**EXERCISE INSTRUCTIONS**. Give again, exactly and only, the lines running from the one with "Given: Open Samantha Anna Sanford's record" to the end of the material below; leave out pictures.
(DATA FOR THIS TASK Opens)
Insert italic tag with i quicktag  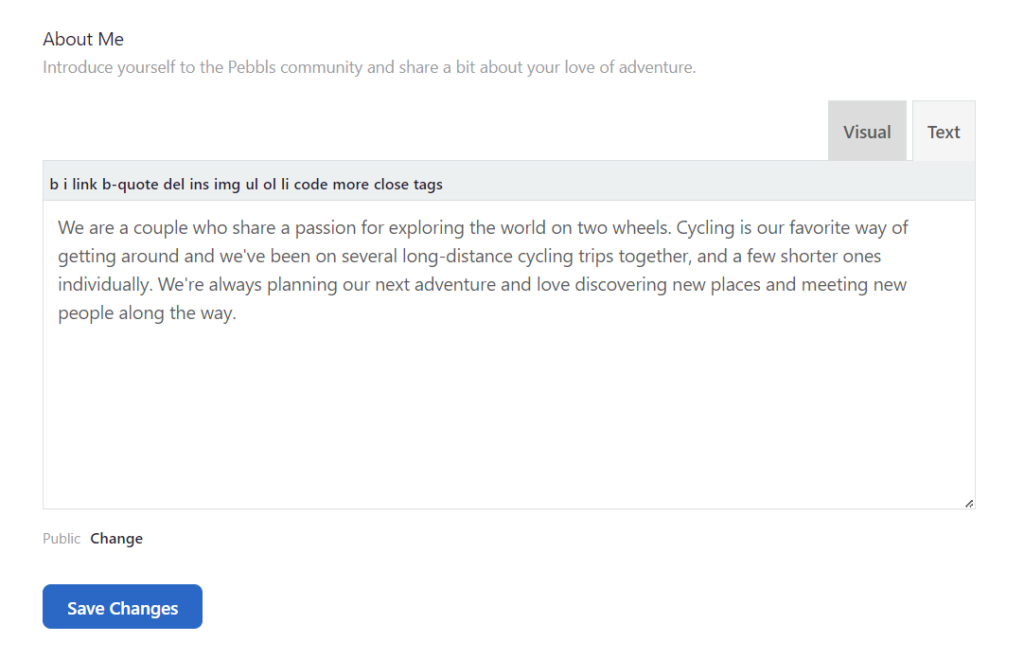[x=65, y=184]
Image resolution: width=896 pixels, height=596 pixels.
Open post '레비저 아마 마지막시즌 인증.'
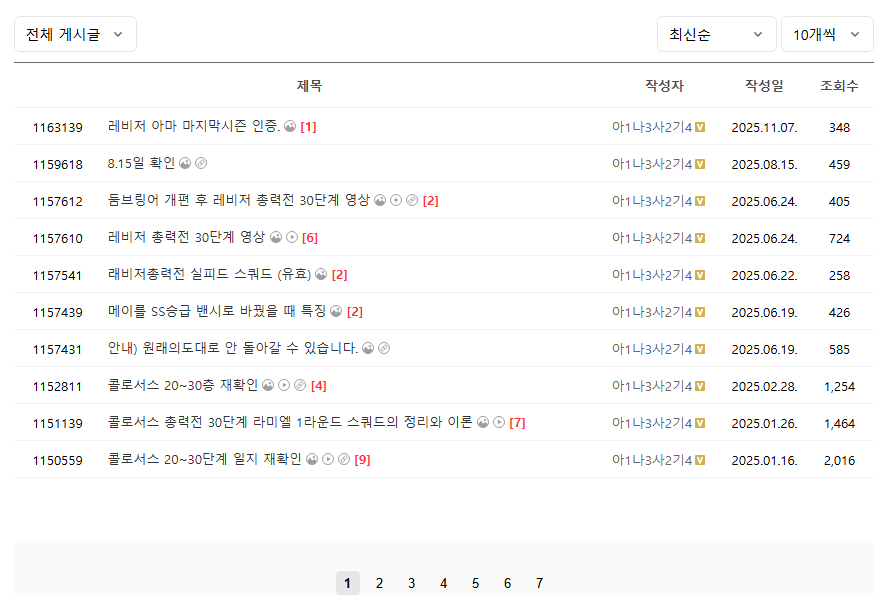[x=194, y=127]
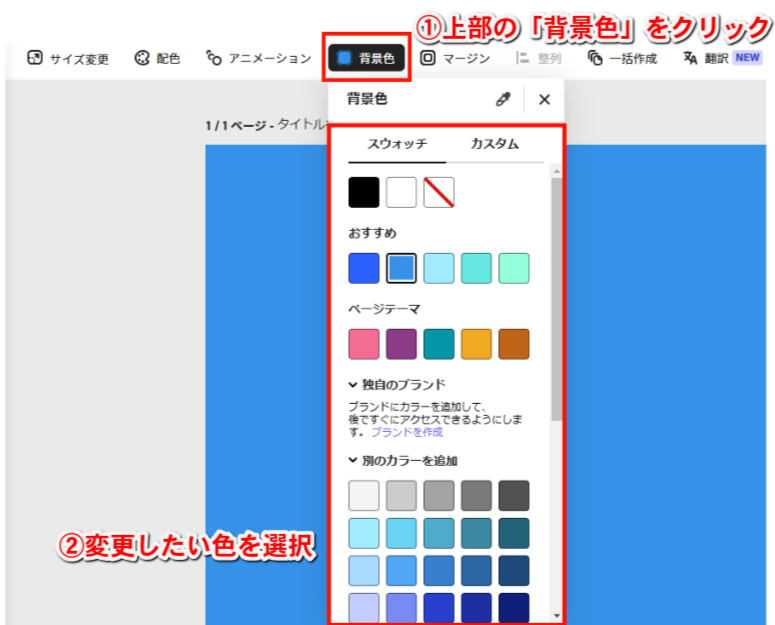
Task: Click the 背景色 background color button
Action: coord(366,59)
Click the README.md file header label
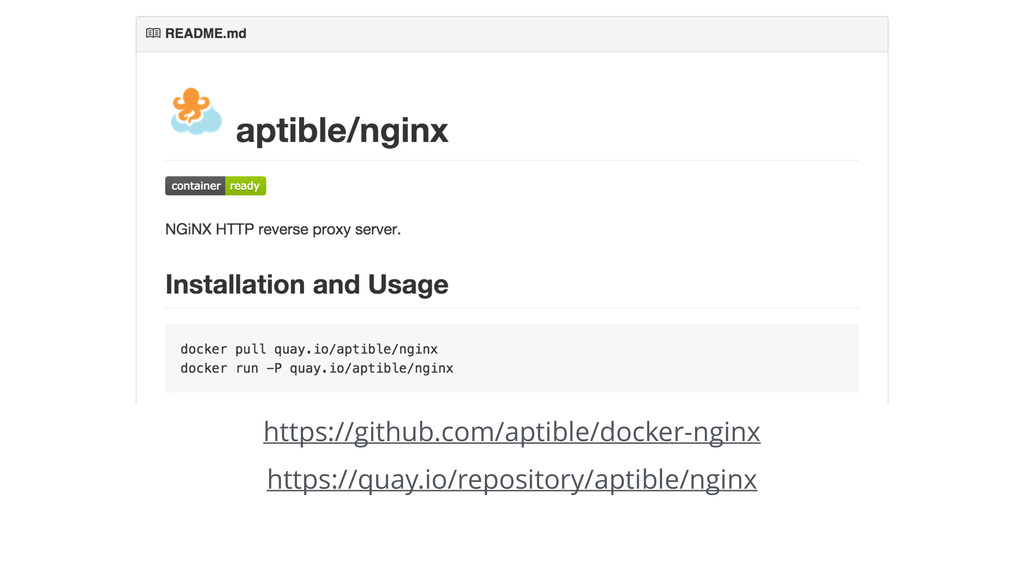Image resolution: width=1024 pixels, height=576 pixels. (206, 33)
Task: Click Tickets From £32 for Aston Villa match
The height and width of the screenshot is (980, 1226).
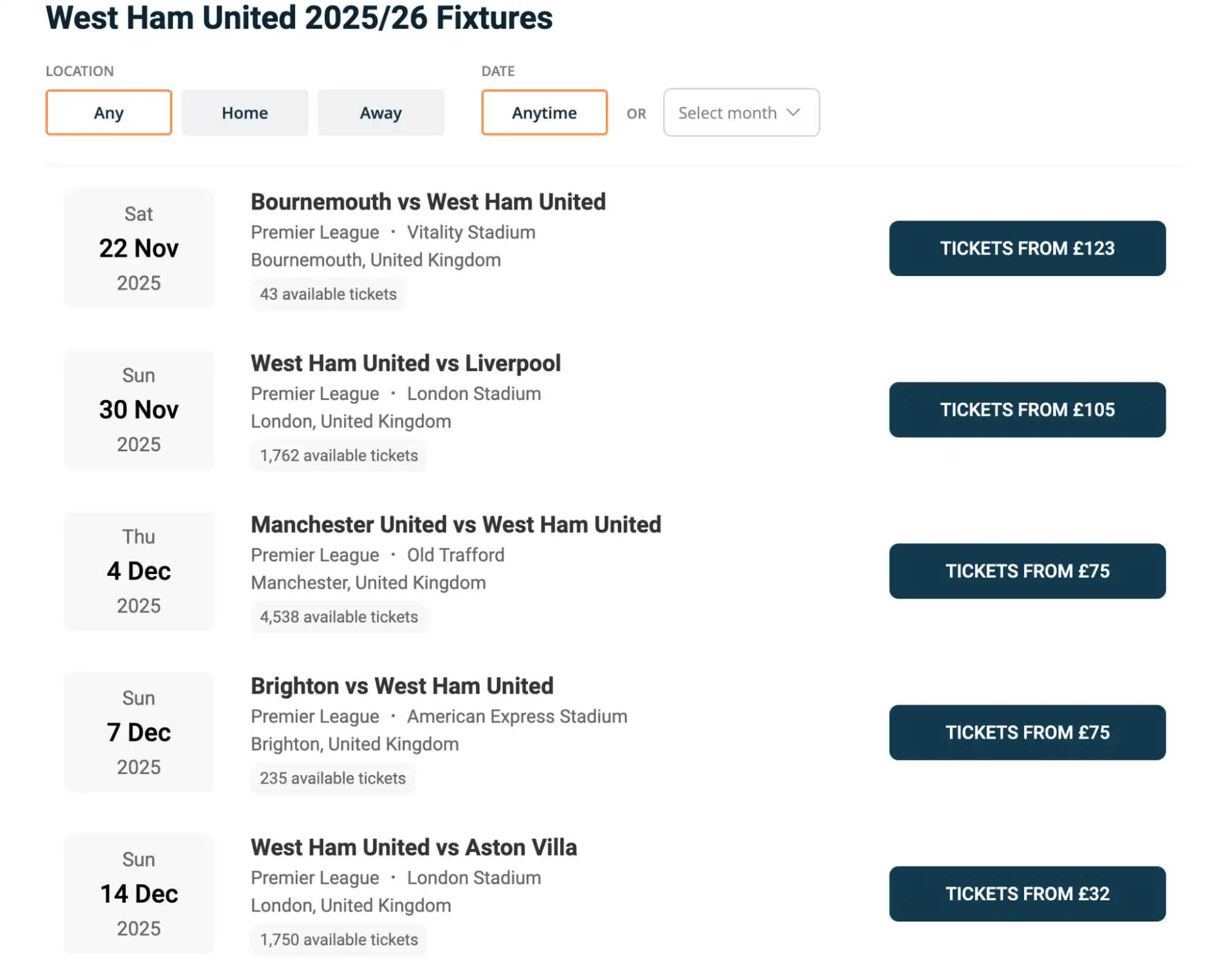Action: click(1027, 894)
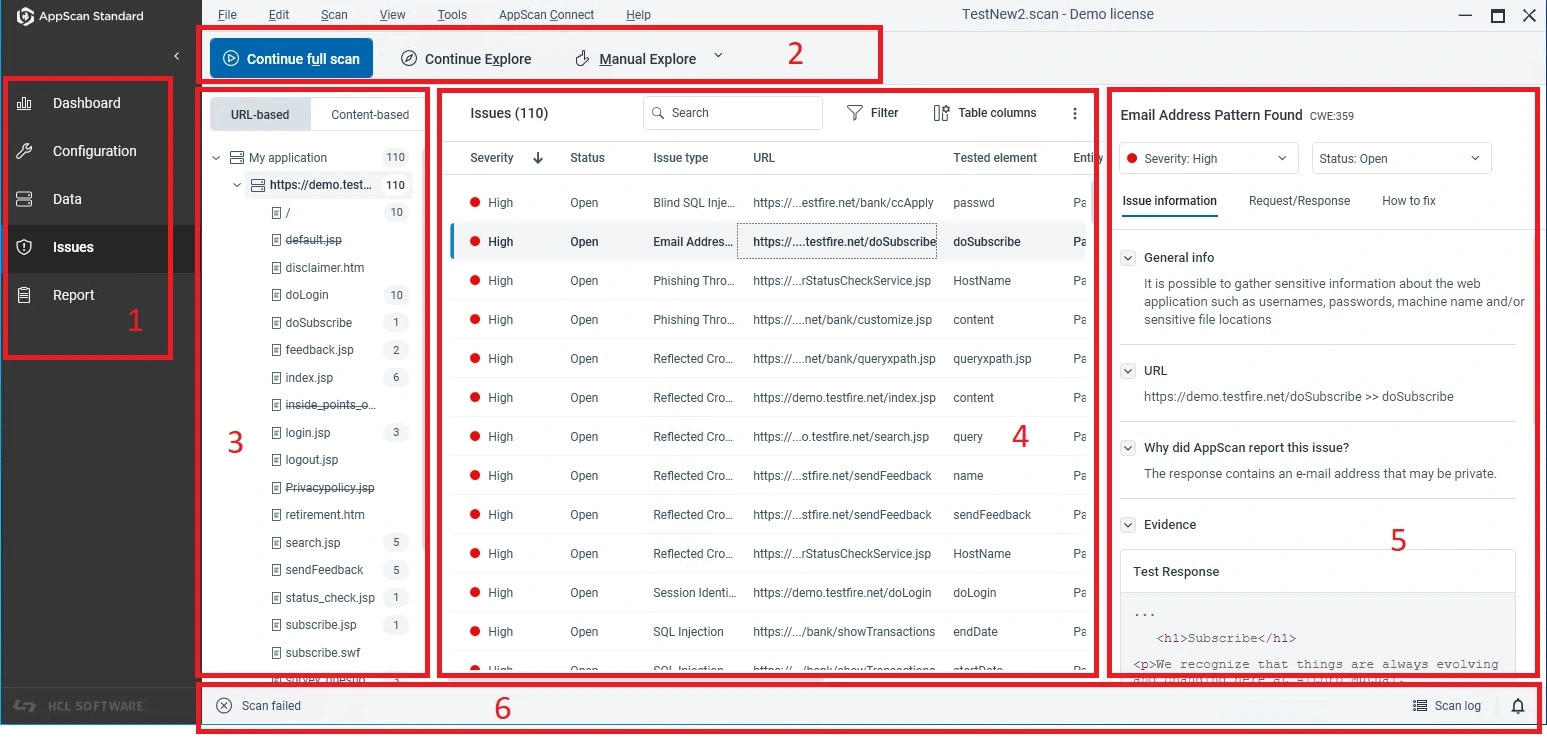Open the issues Filter

872,112
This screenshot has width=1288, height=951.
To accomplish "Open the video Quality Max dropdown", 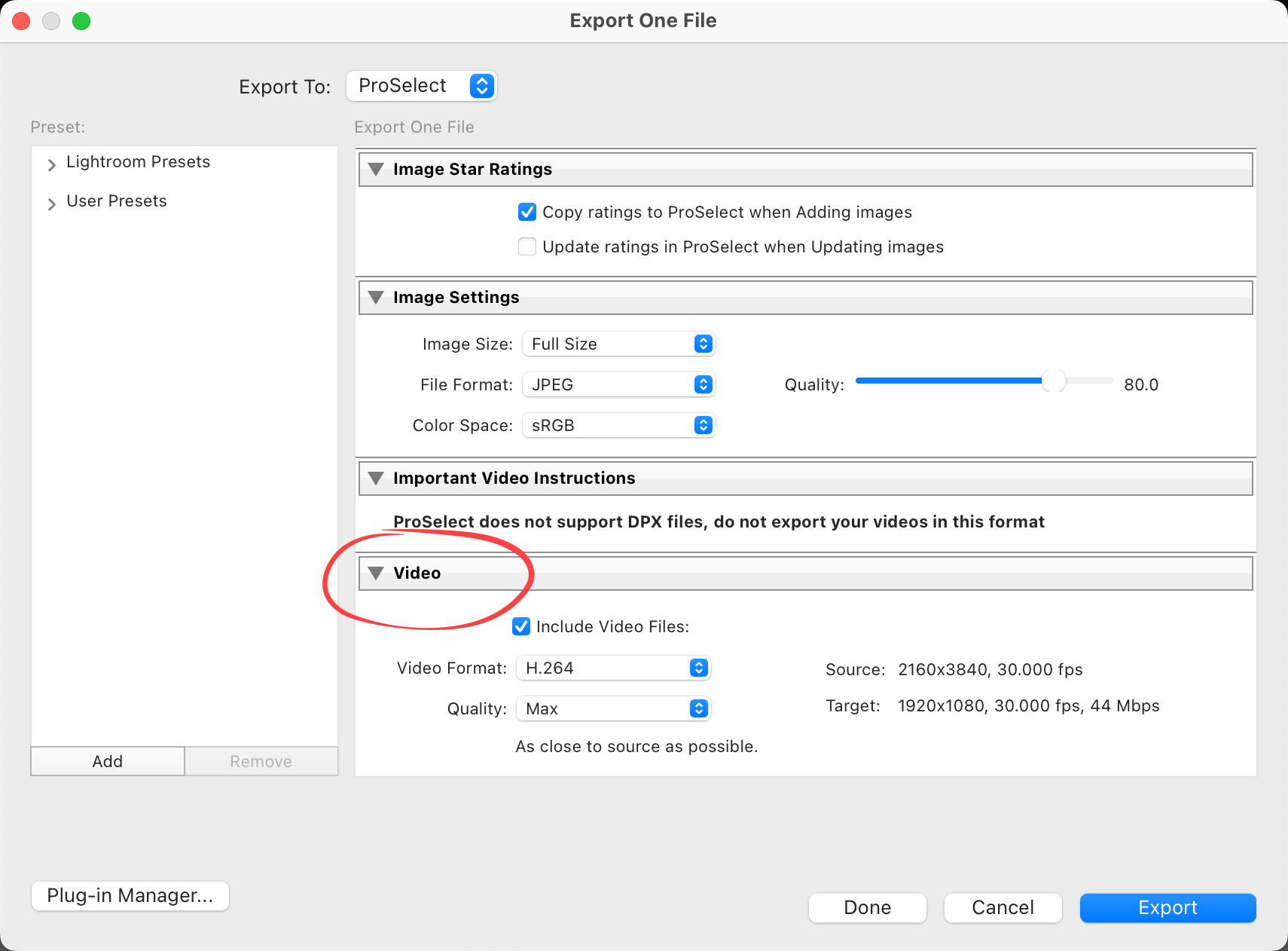I will pyautogui.click(x=613, y=709).
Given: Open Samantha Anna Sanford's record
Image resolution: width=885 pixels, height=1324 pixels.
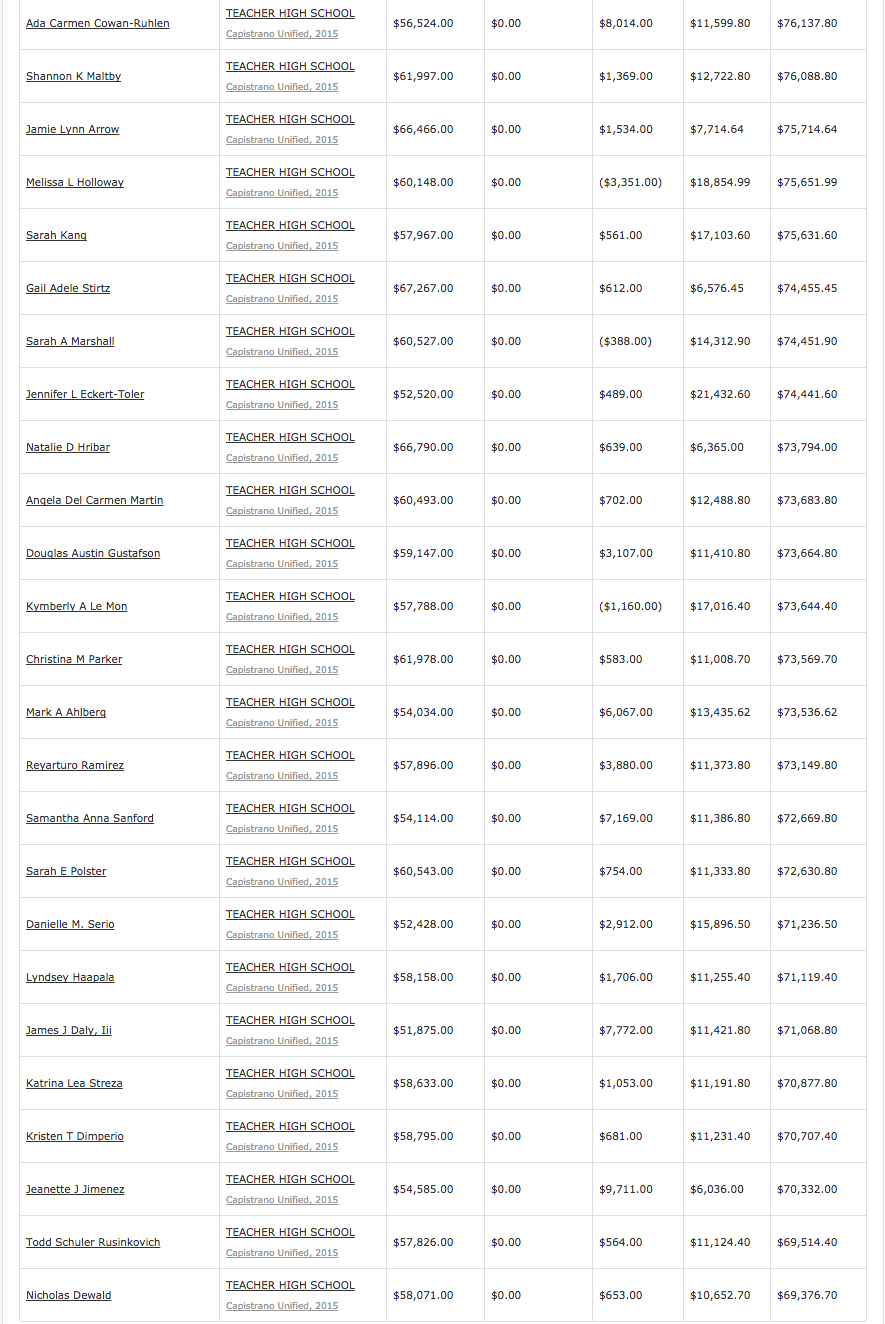Looking at the screenshot, I should click(90, 819).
(DATA FOR THIS TASK Closes)
**RESPONSE**.
Given: Open Samantha Anna Sanford's record
Image resolution: width=885 pixels, height=1324 pixels.
Looking at the screenshot, I should click(90, 819).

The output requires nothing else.